** Document section **
+--

Reduction in the number of mental health beds is having a disastrous effect

Friday, 25th October 2019

• THE reduction in the number of mental health beds available is having a disastrous impact on the lives of people with severe mental health conditions, (Record demand for hospital beds, October 17).

People struggling to manage their mental health at home often go unsupported, are isolated, living in poverty.

The role of the state – NHS and Department for Work and Pensions – is important since losing friends, family, community connections is very often part of the mental ill health experience.

Hate crimes against the disabled, sanctions, universal credit pushing people into debt, are common experiences for those of us with mental health conditions.

These events push us back into crisis due to fears of becoming homeless, not having money to pay for food and heating. Disabled single people and single parents suffer these pressures more than most.

Reassessments for Employment and Support Allowance and Personal Independent Payment, with form-filling and stressful interviews repeated every year, often retraumatising claimants.

Many of us don’t know our rights to paper-based assessments and special considerations during these processes due to our ill health, making access to in-patient beds more vital than ever.

Private hospitals were not much used in the 1990s and I was able to self-refer. Access to a local hospital bed saved my life many times. Being able to ask for help and get it has supported my own improvement in health.

Cutting stay length, building my self-management skills over time also saves the NHS and social care money. I question the legality of closing / freezing bed numbers.

Health parity seems to have been forgotten. Building new units with fewer / same number of beds removes a vital element of care that people with severe mental health problems depend on.

+--

** Excerpted records **
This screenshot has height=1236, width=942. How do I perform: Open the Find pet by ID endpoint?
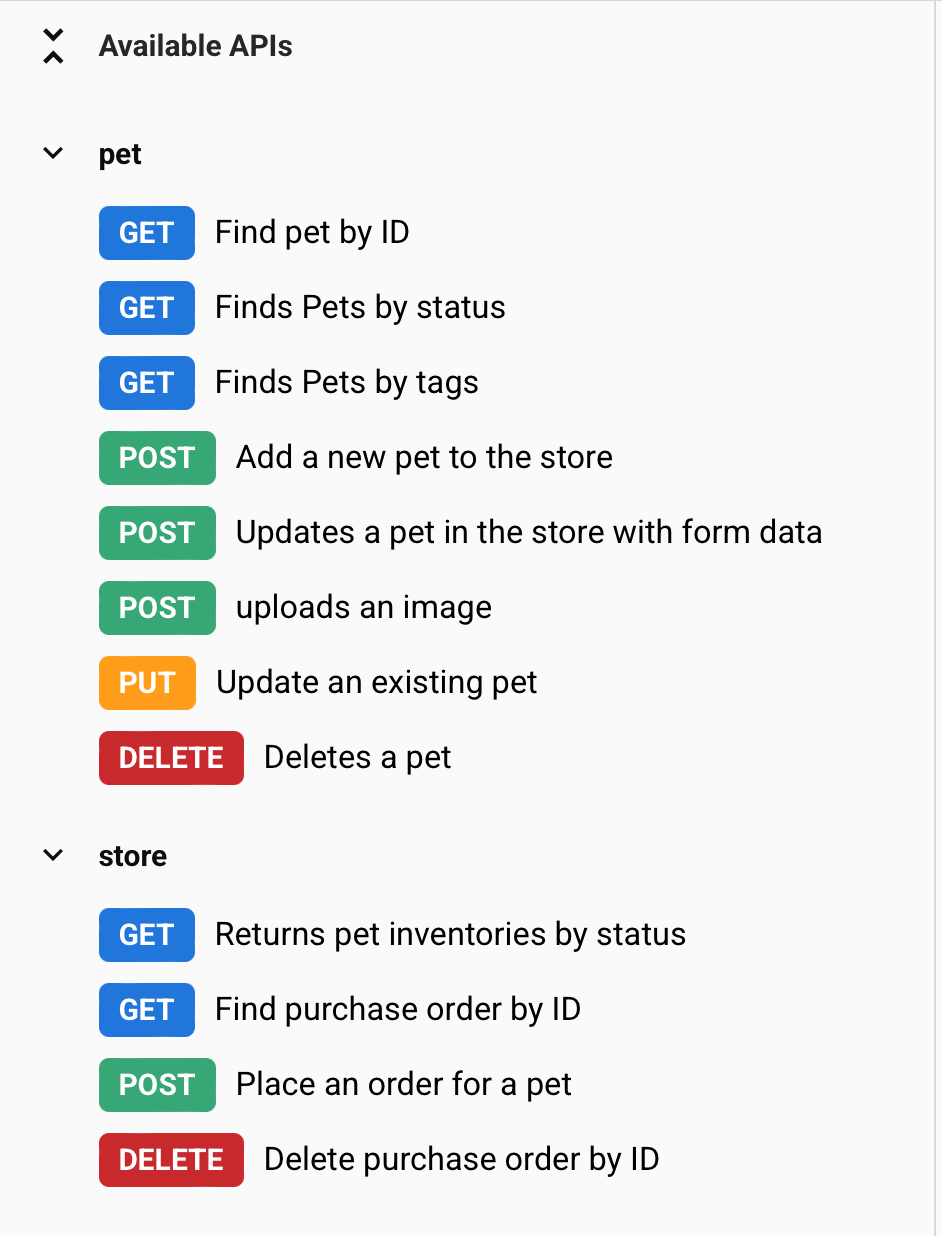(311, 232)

+--

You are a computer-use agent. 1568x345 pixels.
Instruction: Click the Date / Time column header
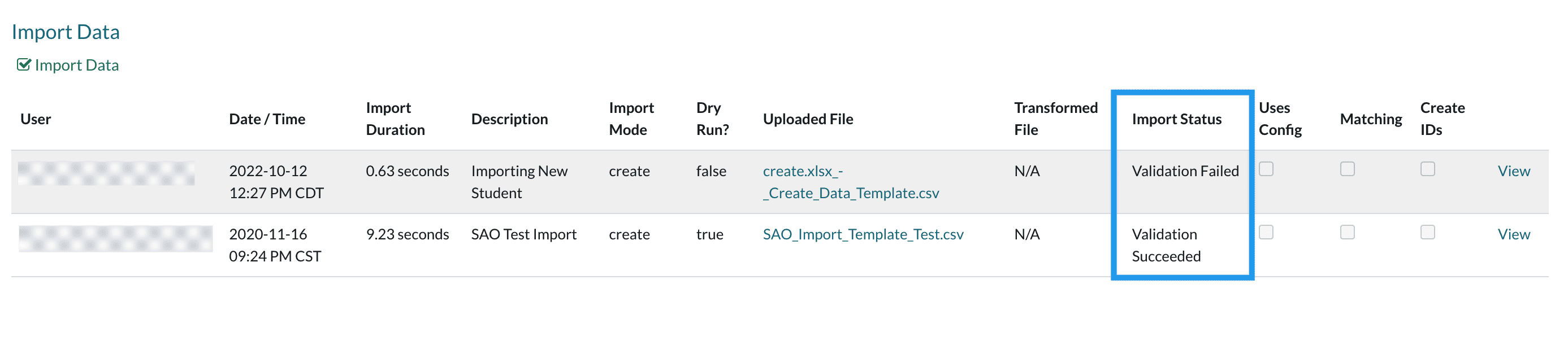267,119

+--

Extend the piece on the loss of mental health beds, starting after its final sentence.

** Expected answer **
Is it right to force people to suffer in silence isolated at home? The least we should be able to expect is to have access to hospital care, a place of safety, when the pressures become too much and we are unable to care safely for ourselves.

Those with physical ill health would not expect to be told to stay at home with life-threatening health crisis. Nor to be forced to stay on chaotic frightening wards when detained for their own protection.

With so much pressure, the wards are even more violent, frightening and untherapeutic than ever before. Cramming more beds into overcrowded wards is not something to be proud of.

Many of us with mental ill health find it impossible to access in-patient care when we need it. We are made to wait until our conditions are so severe we are forcibly admitted or “sectioned”.

This results in deeper crises and slower recovery with longer stays on wards. This is much more expensive and traumatic than early intervention with hospital in-patient care.

That means changes to the benefits policy too, which in recent years has caused the greatest increase in mental health crises many professionals have seen in decades.